Bringing mechanical watch manufacturing home
Updated: Nov 30, 2018
Engineering doctoral student Lisa Alhadeff discusses her adventures into micro-machining at the AMRC:
“My name is Lisa Alhadeff and I’m studying for an engineering doctorate (EngD) with the Industrial Doctorate Centre in Machining Science here at the AMRC.
I’m sponsored by Bremont, a mechanical watch company established in 2002 and passionate about producing finely-engineered mechanical watches at their Headquarters in Henley-on-Thames.
Though Switzerland is known for a near-monopoly in watch manufacture, the UK has a proud history of innovation in the watch industry. However, shifting markets and a resistance to move towards mass production left the UK behind in around 1900.
To move forward, we need to rethink the technologies that have seemed so obvious for so long but that now cannot keep up. A partnership between Bremont and the AMRC is providing the launch pad for Bremont to become an established manufacturer. By continuing to research into manufacturing processes and invest in the skills needed to bring mechanical watch manufacture back into the UK completely.
In regards to watch manufacturing the scale for components ranges between 1mm and 15mm across. So in terms of gears, the module can be less than 0.1mm and the tooth can measure significantly less than 1mm across.

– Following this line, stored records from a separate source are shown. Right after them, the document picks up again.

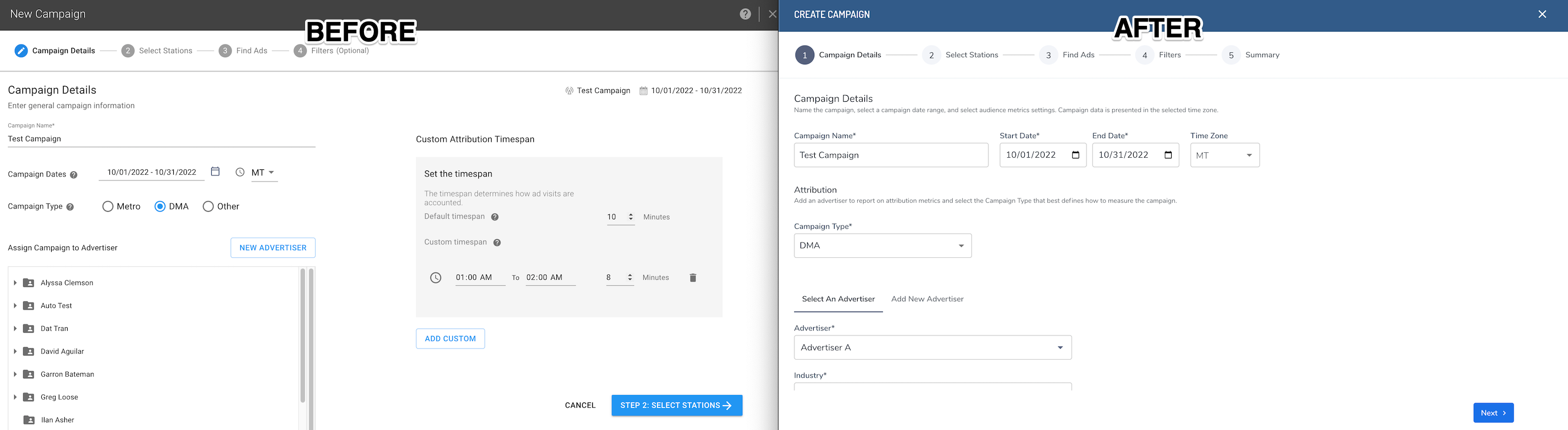This screenshot has height=430, width=1568.
Task: Click the advertiser list scrollbar
Action: click(x=302, y=335)
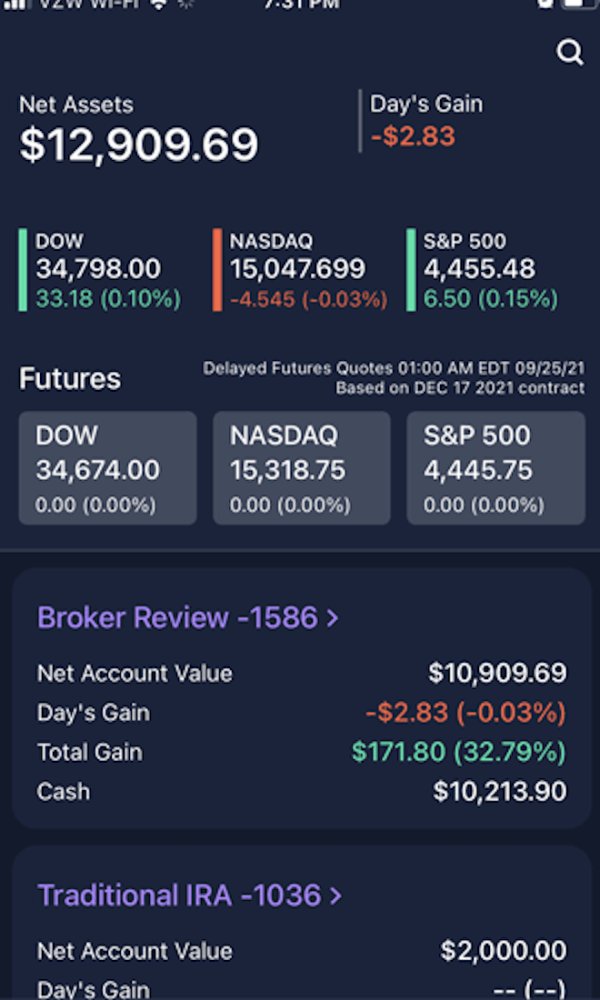Viewport: 600px width, 1000px height.
Task: Expand the chevron beside Traditional IRA -1036
Action: point(335,895)
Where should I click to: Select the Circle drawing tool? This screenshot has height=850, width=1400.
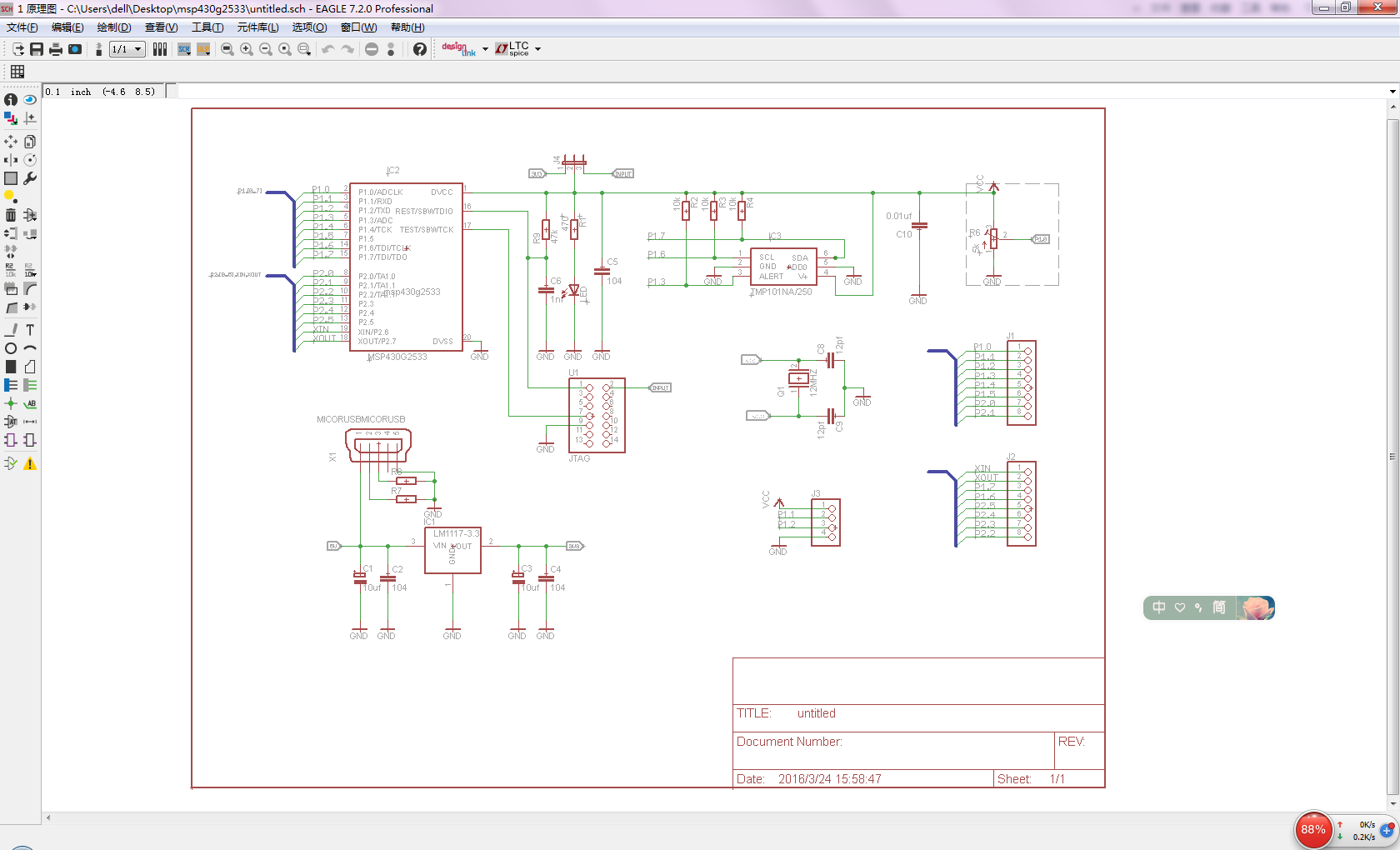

The scale of watches is significantly smaller than much of the research that takes place at the AMRC and it is perhaps fortunate that, trained as a physicist, I have a naive idea that 1mm is really quite big: otherwise I’d probably be less brazen about using very small tools.
Due to the broad nature of the EngD, I currently have two disparate machining interests in the KTC: one is with utilising the KERN Evo micro-mill, and the other is with the Mitsubishi WEDM.
Wire electrical discharge machining (WEDM) uses a non-conventional method to remove material using a thermoelectric effect rather than the more traditional method of mechanical energy used by the KERN. However, due to the size of its tooling, the KERN also deviates from conventional machining, and both methods are capable of producing intricate geometrical shapes to high tolerances.
In WEDM, the intention is to achieve the best possible outcome by changing various machining parameters. However, one of the major challenges of WEDM is the huge number of input variables available to the operator.
Depending on the flexibility of the machine, this can be anything from 10 to 20 variables and for almost any given input variable, an increase in the value will either result in a higher material removal rate (MRR) but poorer surface finish (SF), or vice versa.
This leaves us with an optimisation problem: finding a compromise between the two. Much research on WEDM processes has been directed at this, and from my point of view I want to produce watch parts with excellent SF (not only in terms of structurally, but aesthetically too), at a speed that will result in not one, but several thousands of, watches per year.
Some initial work on parameter optimisation revealed a surface finish roughness average (Ra) value that was almost an order of magnitude smaller than that initially achieved: indicating that WEDM could be a viable method for producing the dies for cutting gear blanks.
Micro-milling also has its challenges; although it is essentially a scaled-down version of conventional milling, it behaves very differently. This is partly because relatively speaking, tools can appear blunt from the point of view of the material. If the depth of cut is much smaller than the cutting edge radius, the tool is likely to rub along the surface of the workpiece and burnish it, rather than cutting it.
Due to their small size, micro-milling cutters also generally have low stiffness and poor resistance to fracture and so it can be difficult to study them for extended periods of time as the tools can fracture before significant wear has taken place (and even become lost).
Finally, grains in apparently homogeneous materials can be large relative to the tool size, and thus cutting forces can be unpredictable and tool breakage unexpected.
Future work for Bremont at the AMRC will focus on harnessing the two technologies described to develop various higher-tech watch parts, as Bremont continues on its journey to being an entirely in-house watch movement manufacturer.”